*** INPUT FOR THIS TASK ***
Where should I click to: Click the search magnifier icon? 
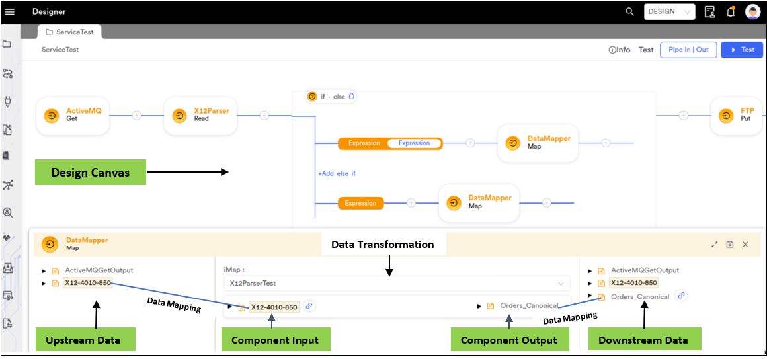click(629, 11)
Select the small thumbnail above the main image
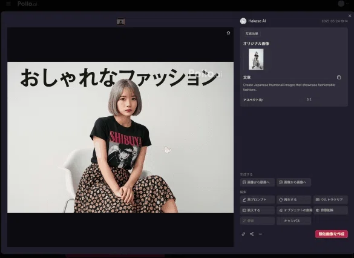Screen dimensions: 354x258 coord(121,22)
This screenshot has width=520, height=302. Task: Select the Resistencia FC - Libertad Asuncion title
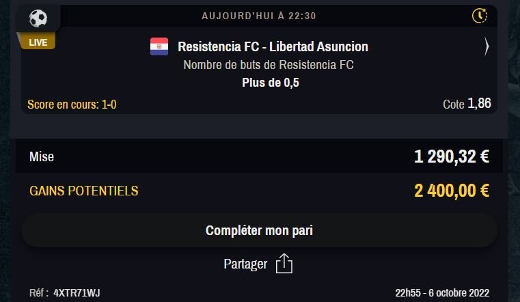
*** End of INPUT FOR THIS TASK ***
TASK BRIEF = Write out, word for word, the lines running from the one containing "Select the small" to the end of the data above; the pictures are to be left out.

RESPONSE TO THE TASK =
Select the small thumbnail above the main image
Screen dimensions: 354x258 coord(121,22)
This screenshot has width=520, height=302. Task: Select the Resistencia FC - Libertad Asuncion title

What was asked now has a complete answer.